## Yapılacak İşlemler
(1) Sayfaya göre “Ölüm Terbiyesi” kitabı hangi şairin dizeleriyle başlamaktadır?
(2) Sayfada adı geçen bütün kişileri ve toplulukları sıralayınız.

## Sayfa
“Değişe değişe bozulmuş ölüm bile…
Ölüm bir grev gibi kaplamış ülkemizi…”
Sezai Karakoç
Zeynep Sayın’ın kaleme aldığı “Ölüm Terbiyesi” kitabı bu dizelerle başlıyor. Her gün ölüme şahit olan bizlerin, hep kıyısında olduğu ama bir türlü kendiyle yan yana getiremediği şey ölüm. Acı bir coğrafyanın şahitleriyiz. Her gün ölen, öldürülen onlarca kişi, halen çocuklarının kemiklerini arayan Cumartesi Anneleri…
Her alanda yok edilmeye çalışılan hafıza... Kaybedilmek istenen kemikler… Bunların her birini ayrı ayrı değerlendirmek gerektiğine şüphe yok.
Akademisyen Zeynep Sayın kaleme aldığı “Ölüm Terbiyesi” kitabında ölüm ve imge arasındaki ilişkiyi sorgularken, tarihte ve günümüzde yaşananlara da tanık olmamızı, güncelde yaşadıklarımıza anlam vermemizi sağlıyor. Sayın, ölüm ile imge arasındaki ilişkiyi, ölüm ve iktidar arasındaki ilişkiyi detaylı olarak anlatırken, ölümün ve imgenin Roma’dan bu yana ayrı ayrı gömülme geleneğini nasıl oluşturduğunu, bu geleneğin bugün Dersim’de hangi mezar taşlarında görülebileceğine de ışık tutuyor.
Zeynep Sayın’la kitabı “Ölüm Terbiyesi” üzerine konuştuk.
Ölüm Terbiyesi kitabınızda "Ölüm, insanın sınırıdır. İmge, insanın sınırıdır” diyorsunuz. İnsanın imgesi ölümle mi şekilleniyor? İnsan-imge-ölüm arasında nasıl bir ilişki var?
Ben Ölüm Terbiyesi’ni yazarken şu düşünceden hareket etmiştim. Bir insan öldükten sonra ceset ile imge birbirinden ayrışıyor. Bu anlamda ölüm insanın sınırı. Bu anlamda imge, insanın ölmesine, cesetle ayrışmasına bağlı. Ayrıca bizim fiziksel ölümümüz yani hayatımızın son buluyor olması da yine imgenin sınırı. Çünkü bunun ardında imge yok.

## Çıkarılan Kayıtlar
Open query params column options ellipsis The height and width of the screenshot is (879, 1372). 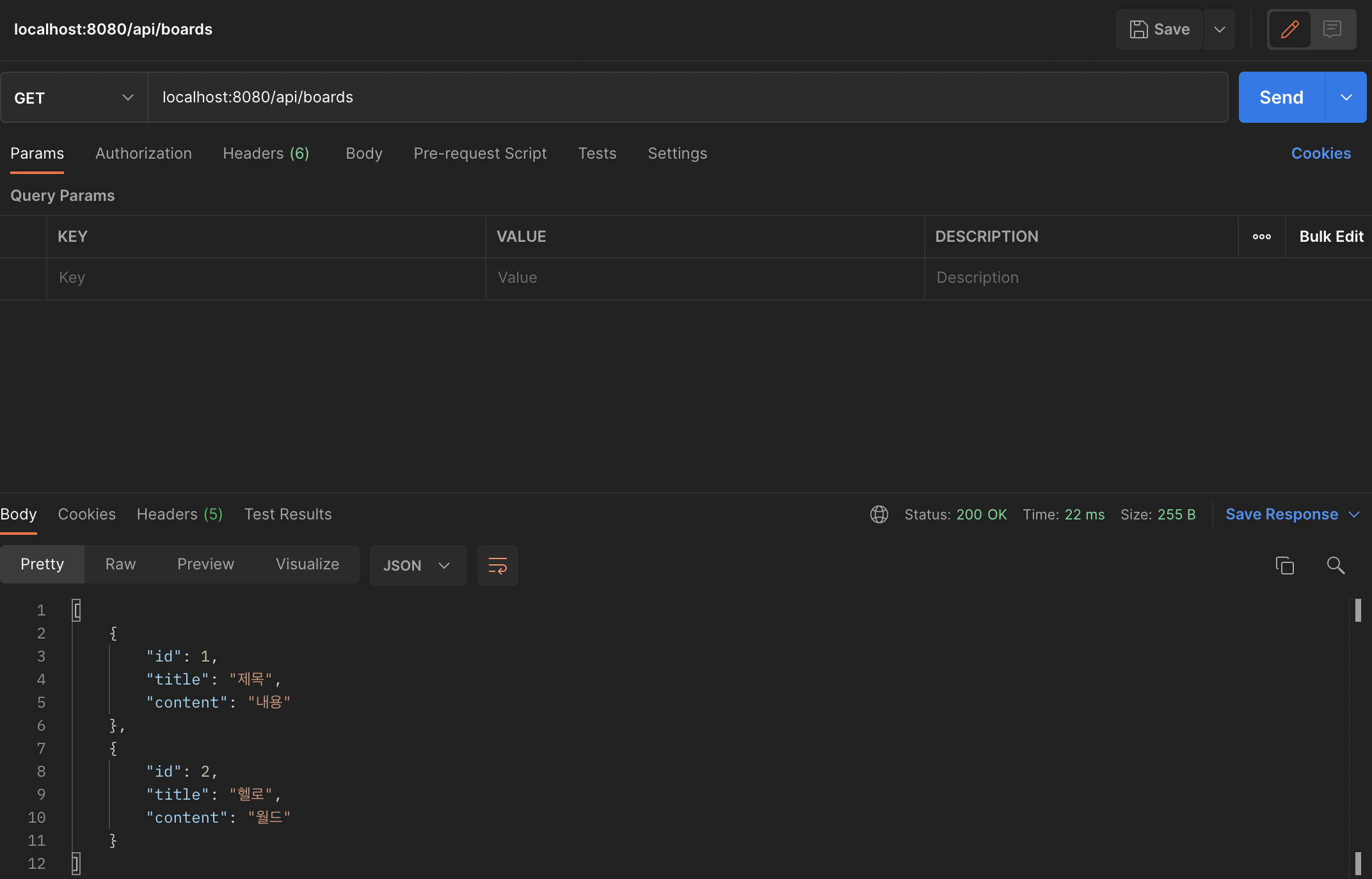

...

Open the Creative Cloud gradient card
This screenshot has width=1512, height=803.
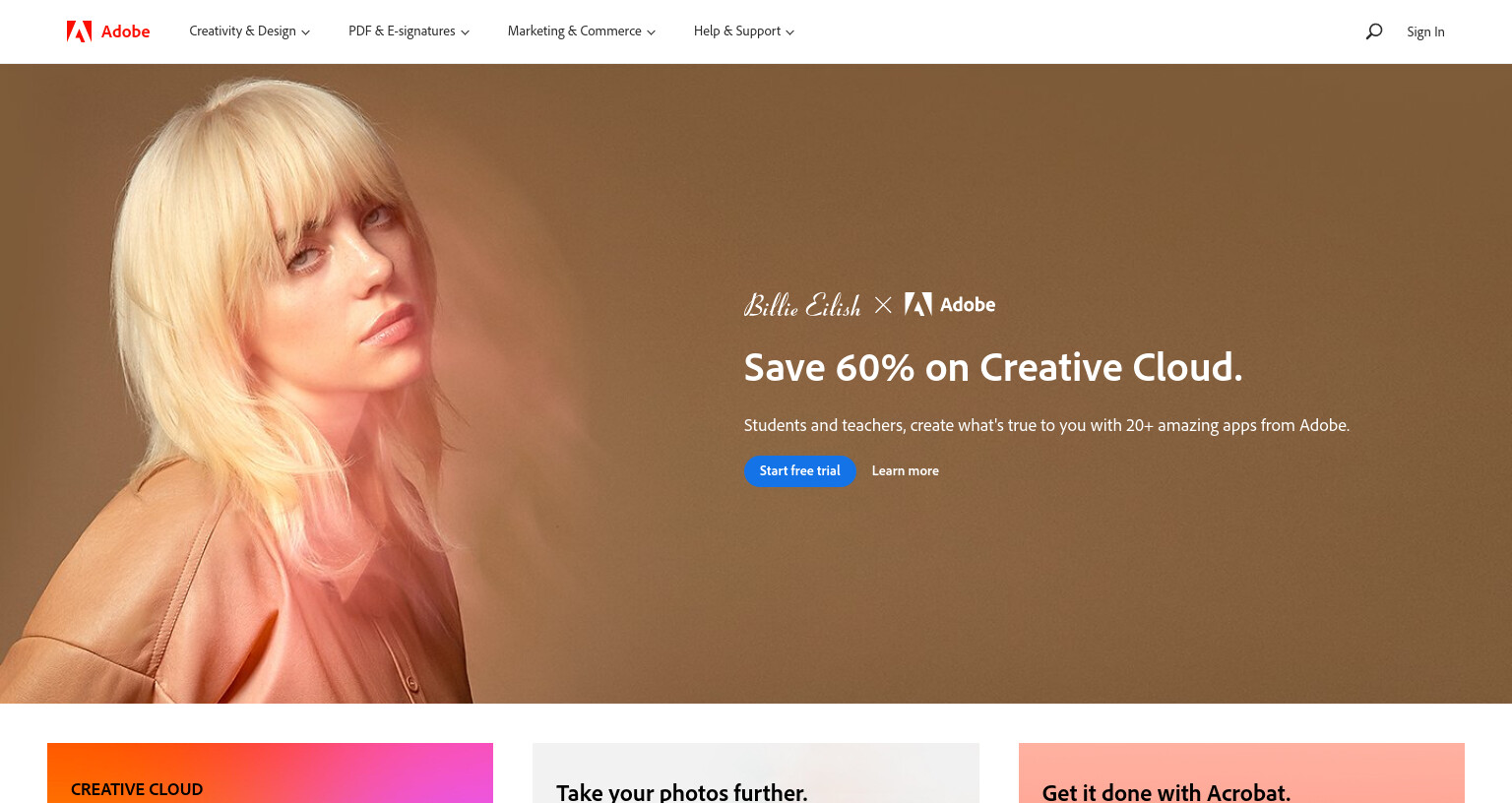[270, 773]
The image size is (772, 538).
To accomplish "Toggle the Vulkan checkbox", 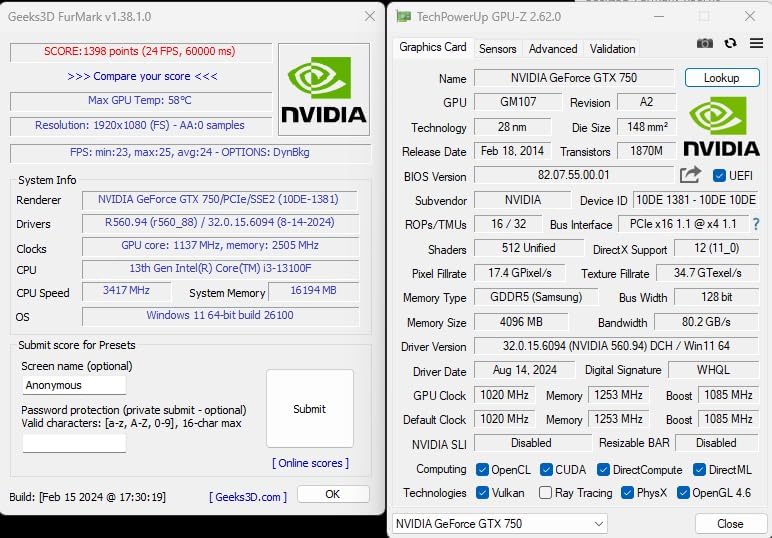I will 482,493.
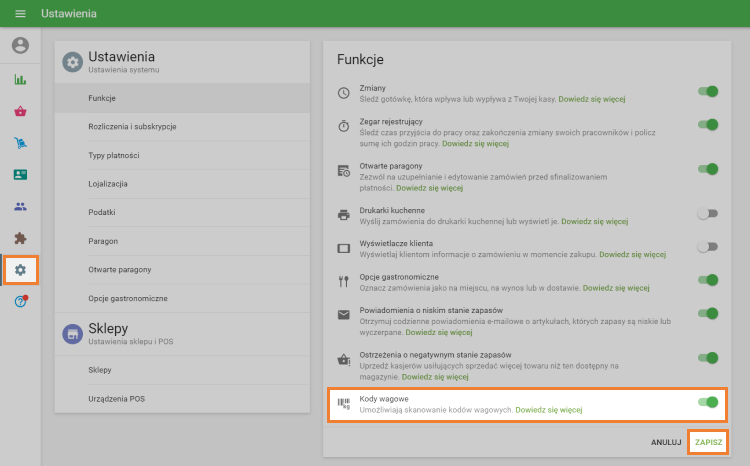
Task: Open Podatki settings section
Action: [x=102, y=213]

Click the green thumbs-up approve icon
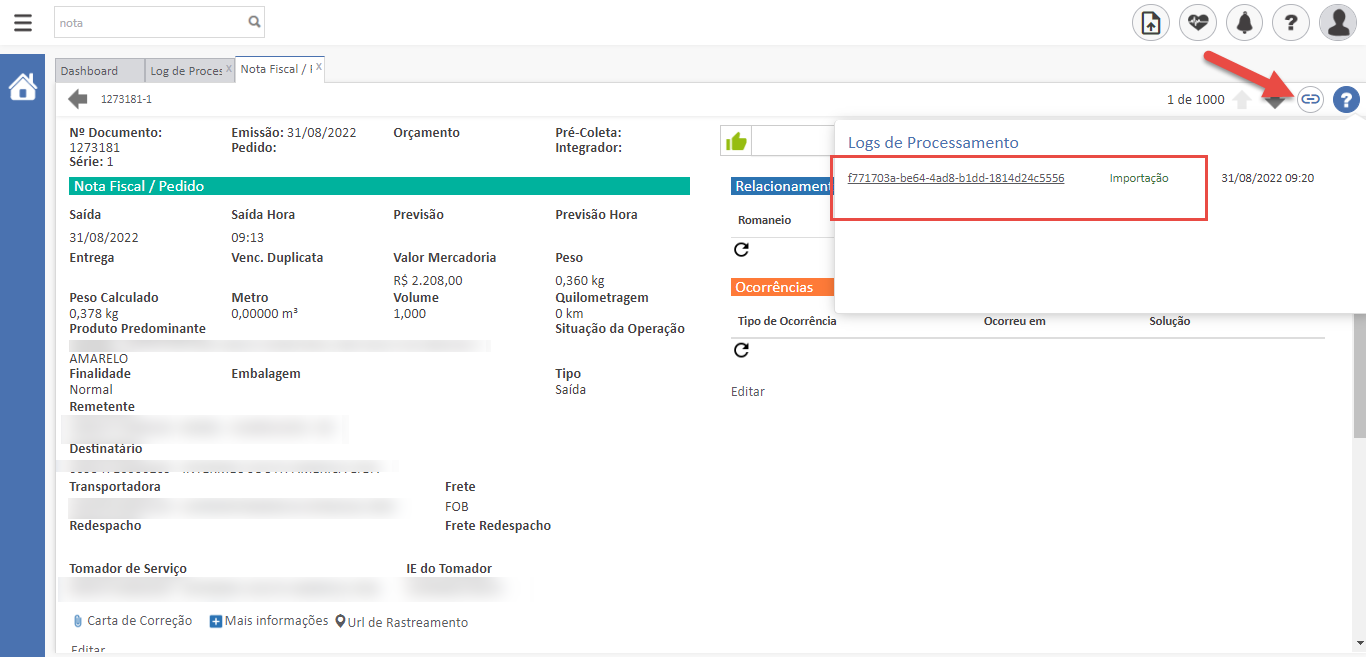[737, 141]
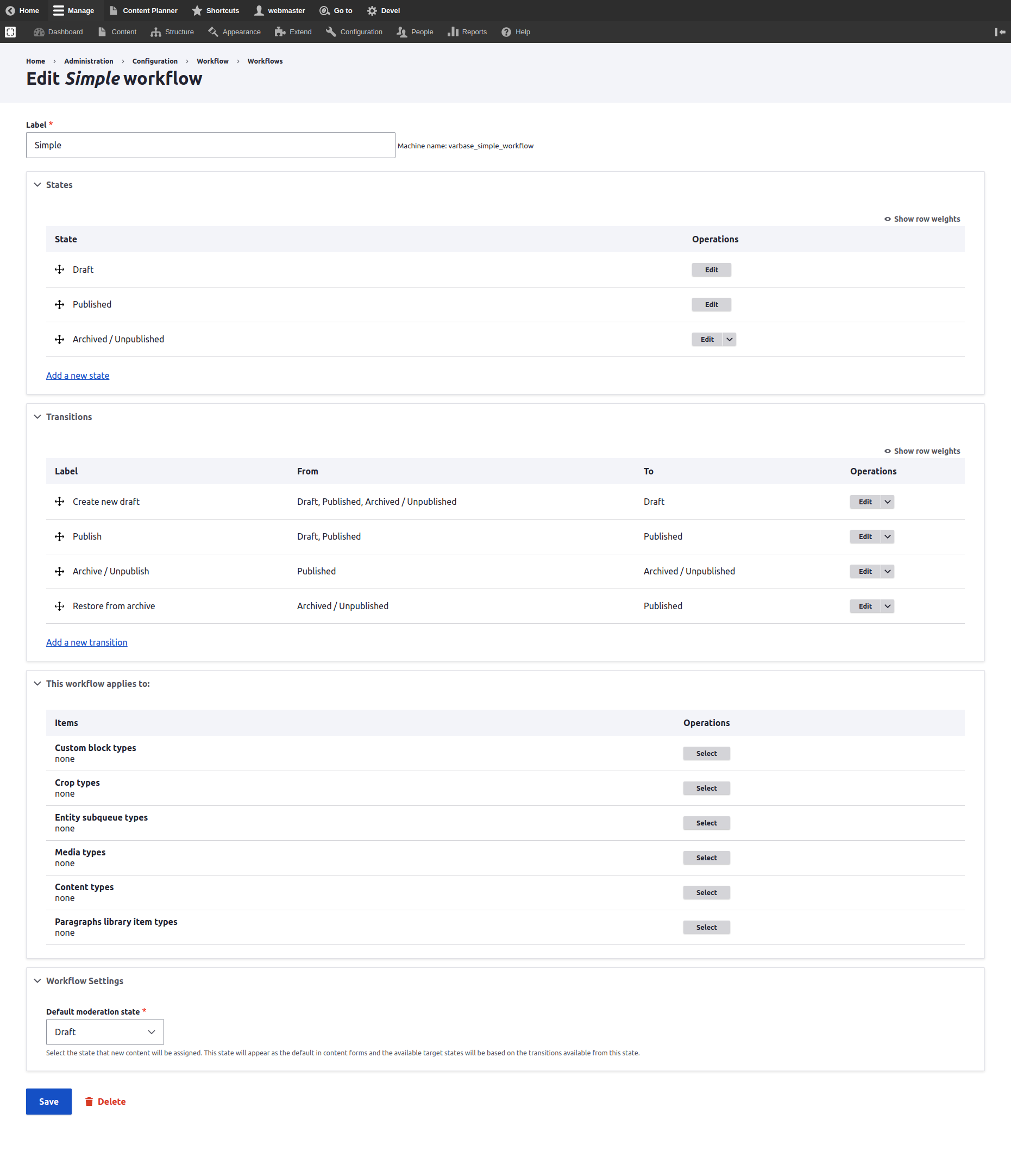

## Yanıtlar
(1) Sezai Karakoç

(2) Sezai Karakoç, Zeynep Sayın, Cumartesi Anneleri